C'est pour moi la grande qualité de ce film: éveiller notre intérêt grâce aux rouages étonnants d'une mécanique bien huilée, mais aussi susciter en nous des questions par l'image elle-même. L'endroit reculé où évoluent les personnages ne ressemble à rien de bien connu et rassurant: c'est un lieu calme, certes, mais, pour autant, pas véritablement le havre de paix propice à l'écriture que l'on attendait au départ. The ghost writer est un excellent titre: la langue anglaise illustre parfaitement l'aspect fantomatique du nègre, mais c'est là une caractéristique qui "contamine" l'ensemble de la distribution. Pour le plaisir, je citerai une scène, courte mais mémorable, offerte au grand Eli Wallach et qui sert pour ainsi dire de charnière: l'allure spectrale du vieil acteur américain, 93 ans au moment du tournage, lui donne un ton magistralement inquiétant au moment de lâcher quelques secrets bien gardés et à vrai dire des plus compromettants sur ce qui a pu se passer sur l'île.
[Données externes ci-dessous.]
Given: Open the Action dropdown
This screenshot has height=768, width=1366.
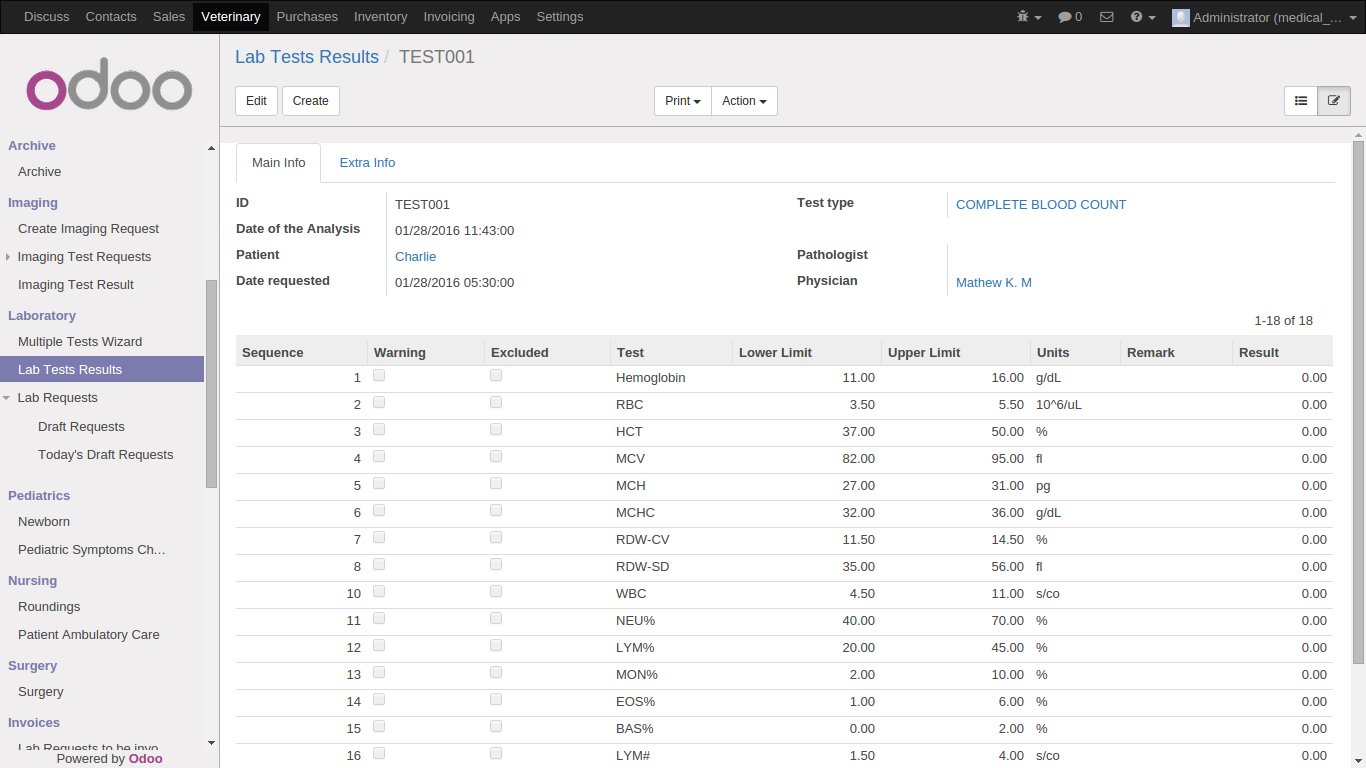Looking at the screenshot, I should click(x=744, y=101).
Ce n'est qu'à la fin de la projection que vous saurez (un peu) mieux regrouper les éléments flous et épars de cette solide histoire politico-criminelle. Ne ratez pas pour autant les toutes dernières images: d'un remarquable hors-champ, Polanski parachève et signe son oeuvre d'un plan somptueux et glaçant. Personnellement, surpris jusqu'à l'ultime seconde, je suis resté bouche bée devant le déroulé du générique. J'aurais sans doute aimé que le plaisir, intellectuel et graphique, se prolonge quelques minutes encore, mais, formellement, cette fin m'a semblé une pure merveille.